In caso fosse necessario, al momento della richiesta spazi, il responsabile dell’evento potrà fare domanda scritta direttamente al comune per l’implementazione dell’isola ecologica, indicando il numero di contenitori da aggiungere (suddivisi per tipologia di rifiuto).

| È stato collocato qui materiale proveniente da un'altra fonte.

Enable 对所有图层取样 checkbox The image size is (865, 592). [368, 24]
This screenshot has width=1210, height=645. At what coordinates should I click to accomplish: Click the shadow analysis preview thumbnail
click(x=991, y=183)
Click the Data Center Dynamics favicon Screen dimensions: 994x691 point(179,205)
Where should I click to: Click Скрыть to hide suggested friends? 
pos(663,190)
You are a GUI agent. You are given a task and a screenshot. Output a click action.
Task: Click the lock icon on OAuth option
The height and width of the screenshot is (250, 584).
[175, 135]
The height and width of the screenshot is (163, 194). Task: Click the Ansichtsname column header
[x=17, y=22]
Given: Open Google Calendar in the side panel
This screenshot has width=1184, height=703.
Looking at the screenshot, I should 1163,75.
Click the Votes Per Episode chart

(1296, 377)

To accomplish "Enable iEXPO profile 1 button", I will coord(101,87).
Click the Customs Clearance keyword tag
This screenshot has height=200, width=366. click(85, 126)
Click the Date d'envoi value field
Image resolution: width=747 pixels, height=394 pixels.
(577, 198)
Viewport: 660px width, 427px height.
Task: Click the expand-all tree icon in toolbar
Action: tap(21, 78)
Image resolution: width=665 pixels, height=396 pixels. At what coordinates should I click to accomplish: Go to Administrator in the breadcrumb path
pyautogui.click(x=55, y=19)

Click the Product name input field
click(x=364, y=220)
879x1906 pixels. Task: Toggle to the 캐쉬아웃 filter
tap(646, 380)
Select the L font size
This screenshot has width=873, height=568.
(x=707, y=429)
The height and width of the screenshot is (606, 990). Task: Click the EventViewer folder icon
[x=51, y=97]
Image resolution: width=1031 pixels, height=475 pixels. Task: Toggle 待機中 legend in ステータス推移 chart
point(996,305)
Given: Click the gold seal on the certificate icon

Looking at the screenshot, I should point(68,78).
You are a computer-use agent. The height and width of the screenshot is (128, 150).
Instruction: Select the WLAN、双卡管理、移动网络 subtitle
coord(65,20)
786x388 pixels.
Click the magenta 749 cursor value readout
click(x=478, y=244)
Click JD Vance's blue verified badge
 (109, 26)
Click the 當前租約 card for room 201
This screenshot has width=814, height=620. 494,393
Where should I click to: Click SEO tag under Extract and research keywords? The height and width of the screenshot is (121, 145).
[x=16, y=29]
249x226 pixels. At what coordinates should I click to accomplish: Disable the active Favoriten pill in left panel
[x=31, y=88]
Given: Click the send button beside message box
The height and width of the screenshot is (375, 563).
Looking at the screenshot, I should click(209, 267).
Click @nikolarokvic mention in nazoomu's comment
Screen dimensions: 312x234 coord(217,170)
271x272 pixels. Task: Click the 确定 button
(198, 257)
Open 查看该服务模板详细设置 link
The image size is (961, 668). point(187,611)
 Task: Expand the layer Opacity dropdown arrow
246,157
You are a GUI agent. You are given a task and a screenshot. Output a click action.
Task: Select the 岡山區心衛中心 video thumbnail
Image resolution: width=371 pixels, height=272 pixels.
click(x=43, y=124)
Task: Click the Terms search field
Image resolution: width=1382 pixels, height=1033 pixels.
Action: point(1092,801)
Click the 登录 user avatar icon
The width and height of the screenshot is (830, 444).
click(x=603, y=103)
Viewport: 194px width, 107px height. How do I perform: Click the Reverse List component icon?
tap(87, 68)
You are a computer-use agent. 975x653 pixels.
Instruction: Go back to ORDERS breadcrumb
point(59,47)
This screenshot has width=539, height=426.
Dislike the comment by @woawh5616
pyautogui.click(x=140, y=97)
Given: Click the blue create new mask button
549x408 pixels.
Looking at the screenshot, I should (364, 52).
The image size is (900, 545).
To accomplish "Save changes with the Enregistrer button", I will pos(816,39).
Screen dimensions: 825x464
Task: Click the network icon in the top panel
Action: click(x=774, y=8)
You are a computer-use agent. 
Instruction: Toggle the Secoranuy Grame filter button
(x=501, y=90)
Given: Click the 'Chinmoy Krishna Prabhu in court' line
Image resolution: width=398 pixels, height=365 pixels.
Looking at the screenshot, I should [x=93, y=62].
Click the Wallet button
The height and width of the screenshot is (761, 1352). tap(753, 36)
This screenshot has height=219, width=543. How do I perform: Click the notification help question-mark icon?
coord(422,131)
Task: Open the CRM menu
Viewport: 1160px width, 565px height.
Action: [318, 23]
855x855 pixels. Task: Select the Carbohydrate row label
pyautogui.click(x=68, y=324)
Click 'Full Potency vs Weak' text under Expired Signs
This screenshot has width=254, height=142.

Ad ogni ritiro la ditta che ha la gestione del servizio raccolta e smaltimento rifiuti effettuerà controlli mirati sui conferimenti e in caso questi ultimi fossero scorretti l’associazione/organizzatore dell’evento incorrerà ad una sanzione, come previsto da ordinanza sindacale n. 9 del 28/04/2016 prot. 4082;

INFORMAZIONI UTILI

I principali materiali da differenziare negli appositi bidoni (da richiedere) all’interno di una sagra/manifestazione/evento sono:

  • Carta e cartone;
  • Vetro e lattine;
  • Plastica;
  • Organico (avanzi alimentari);
  • Altri rifiuti da differenziare, depositandoli separatamente per tipo sono:
  • Plastica DURA ( es. cassette della frutta) ;
  • Ingombranti (es. cassette di legno) ;
  • Olio di frittura (da conferire nelle postazioni fisse e/o da concordare con il gestore dei rifiuti);
  • piatti e i bicchieri di plastica usa e getta (senza avanzi alimentari che vanno conferiti nell’umido) sono riciclabili (plastica),
  • le posate invece non essendo considerate imballaggio devono essere gettate nell’indifferenziato.
  • Ottimo l’utilizzo di stoviglie compostabili e biodegradabili che possono essere conferite nell’umido, insieme agli avanzi alimentari, ai tovaglioli e alle tovagliette di “carta matta”.